Уже почти у самого Хатана в лесу они наткнулись на Стрелков. Услышали топот копыт с дороги и, не зная еще, кто едет, на всякий случай затаились. А Стрелки почуяли их и поскакали по лесу напрямик - торопились, скоро полдень. Кто-то, видно, стал у них на дороге, потому что Мэй и Хель услышали страшный крик и, уже не колеблясь, бросились бежать. Стрелков было четверо, и кони у них были вороные, добрые, но Мэю и Хели придал сил двойной страх: за себя и друг за друга, да и смертная жуть, веявшая от Стрелков, точно толкала их в спину. Они выбежали на поляну, где стояло несколько хижин, лесное селение, что ли? - и бросились к ближней хижине. Хель споткнулась на выбоине, упала, и тут же рядом с нею вбились в землю две стрелы. Мэй - откуда силы взялись! подхватил ее на руки, втащил в хижину и захлопнул дверь. Тотчас же еще две стрелы со стуком ударились о дверь, одна даже пробила ее насквозь, ее острие блеснуло меж отлетевших щепок. Хель недвижно лежала на земляном полу. Мэй упал, прикрыв ее собой, чтобы первая стрела досталась ему. Но стрелы все не было. Наконец Мэй осмелился взглянуть в окошко и увидел, что стрелки исчезли. Должно быть, полуденное солнце прогнало их.

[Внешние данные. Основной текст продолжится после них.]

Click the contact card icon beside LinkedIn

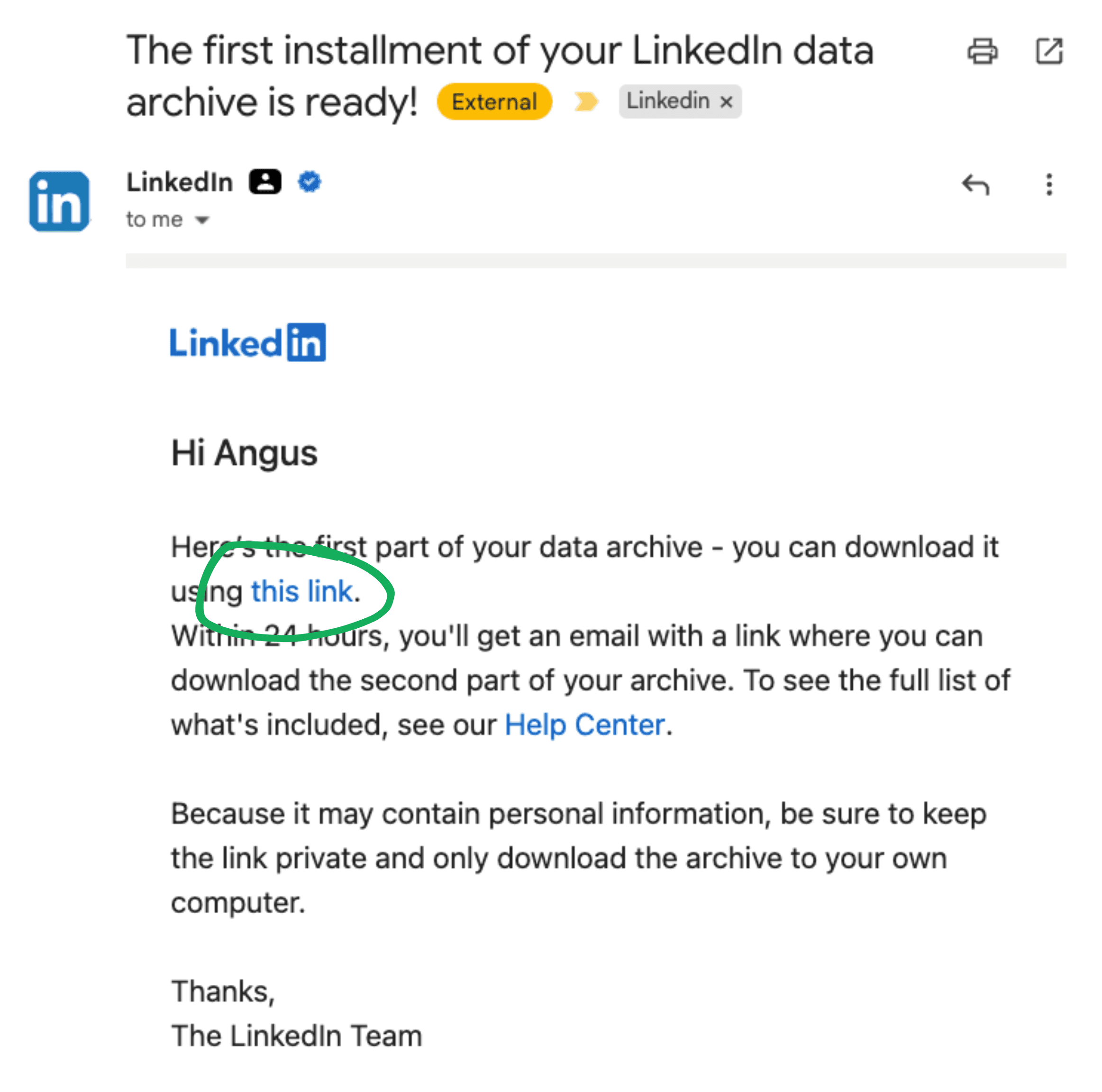tap(264, 182)
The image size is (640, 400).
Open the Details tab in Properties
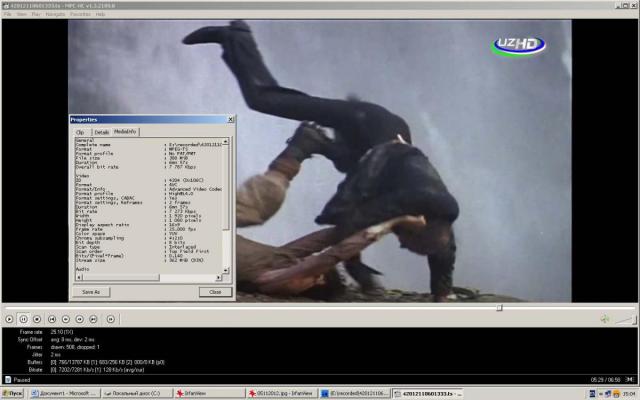101,131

Мэй обернулся от окна и увидел в углу хижины простоволосую женщину в холщовой рубахе до колен. Женщина медленно шла, протянув зачем-то вперед руки. Откуда она взялась?
- Помоги, - попросил Мэй, повернувшись ко все еще недвижной Хели - Мы убегали... - и осекся.
Женщина все так же шла, легко и бесшумно, глядя поверх его головы. Она приблизилась... и прошла сквозь него. Мэй даже ничего не почувствовал. Ошеломленный, он смотрел, как она движется дальше. И тут он увидел, как сквозь закрытую дверь скользнула фигурка растрепанной девочки годов пяти. Женщина подхватила девочку на руки, губы девочки зашевелились, но Мэй не услышал ни звука. Вскрикнув от ужаса, он спрятал лицо в волосы Хели, а когда очнулся, поднял голову, никого не было.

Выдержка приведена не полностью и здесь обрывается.